## AIM:
Continue the forum post about narrowing down gyuto knife choices from the point where it stops.

## TEXT PROVIDED:
-- START --

# Trying to narrow gyuto choices down...



## jwk1 (Nov 13, 2009)

I've done a ton of research and reading in the last couple of weeks and I've accumulated some new info (for me) that helped to narrow my choices down.  I was kind of hung on the whole japanese/western handled choice, but after all that reading and information gathering I came to a  conclusion: The handles are different, I like both and I'm sure either one will be fine.

Having said that...

Masamoto HC, Masamoto KS, Konosuke white steel, Konosuke HD.  These would be 270mm, but I have to admit to toying with the idea of a 300mm which of course would eliminate some of these choices.  However, I'll probably bow to experience since I've noticed none of the experienced chefs have ever talked of using a 300mm at home.  I would like to hear from experienced people why this is so for information's sake.

Some questions for anyone that might know:

1.  The difference in steel between the Masamoto HC steel and the white steel they use for the KS series.

2.  Difference in white steel between different knife makers.  I'm assuming that Konosuke and Masamoto are on fairly equal levels, but I could be wrong.  I don't know a whole lot of how steel differs in knife making.  I'm guessing things like tempering, etc.

-- END --

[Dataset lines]
-- START --

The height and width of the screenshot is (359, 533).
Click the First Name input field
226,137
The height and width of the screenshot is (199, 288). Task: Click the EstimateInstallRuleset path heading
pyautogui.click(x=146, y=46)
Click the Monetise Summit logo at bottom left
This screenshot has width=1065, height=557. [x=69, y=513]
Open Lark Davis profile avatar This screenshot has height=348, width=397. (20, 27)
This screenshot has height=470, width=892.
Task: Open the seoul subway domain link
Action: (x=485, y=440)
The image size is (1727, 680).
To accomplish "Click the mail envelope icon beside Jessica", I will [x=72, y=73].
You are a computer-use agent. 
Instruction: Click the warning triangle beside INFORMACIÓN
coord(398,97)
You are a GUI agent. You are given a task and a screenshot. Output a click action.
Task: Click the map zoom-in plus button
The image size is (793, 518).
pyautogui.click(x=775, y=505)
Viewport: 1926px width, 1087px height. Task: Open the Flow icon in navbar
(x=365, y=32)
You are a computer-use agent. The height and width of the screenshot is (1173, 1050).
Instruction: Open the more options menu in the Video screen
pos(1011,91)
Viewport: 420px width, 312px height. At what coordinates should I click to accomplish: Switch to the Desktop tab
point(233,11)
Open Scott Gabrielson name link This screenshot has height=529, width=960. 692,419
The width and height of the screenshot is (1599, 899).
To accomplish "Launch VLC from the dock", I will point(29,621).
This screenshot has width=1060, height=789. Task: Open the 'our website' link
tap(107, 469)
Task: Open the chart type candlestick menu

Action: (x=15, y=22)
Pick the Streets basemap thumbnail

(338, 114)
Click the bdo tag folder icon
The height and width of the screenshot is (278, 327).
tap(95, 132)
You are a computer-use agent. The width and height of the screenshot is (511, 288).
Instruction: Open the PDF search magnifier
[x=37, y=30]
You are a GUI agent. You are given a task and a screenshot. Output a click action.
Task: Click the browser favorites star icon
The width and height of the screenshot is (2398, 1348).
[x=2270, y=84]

-- END --

## ANSWER TO THIS TASK:
3.  The profiles are obviously different between the HC and KS gyutos.  Is there a reason for this?  Is there a particular shape that lends itself to a certain use?  Is the HC significantly wider than the KS at the heel?

4.  Is the KS thinner than the HC, or are they about the same?

5.  Is the stainless factor the only difference between the Konosuke HD and their white steel?

This will be my almost-everything knife.  I can go with the thin Konosuke because I have knives that can handle the heavy duty stuff.  I guess I'm looking for reasons someone might choose one of these knives over the other.  I realize there might not be any real tangible reasons.  It might be like my Ma used to say, "You pay your money, you take your chances..."

Any advice?


----------



## boar_d_laze (Feb 13, 2008)

Lots of questions.

_*Length:*_

Japanese knives are usually made in multiples of 30mm, because that's about the length of a Japanese unit of measurement called a "sun." A 210mm knife is short; 240mm and 270mm are medium; and 300 are long -- not because the terms have a great deal of meaning but becuase they _feel_ that way to the majority of skilled users.

There isn't nearly as much perceived difference between 240 and 270 as there is between 210 and 240 or between 270 and 300.

Even after you've learned to control the tip of a 300mm knife (with a good grip) they still feel a great deal more awkward than a 270 or 240mm and present greater challenges for board management. In my opinion the slight bump in productivity isn't worth the drawbacks.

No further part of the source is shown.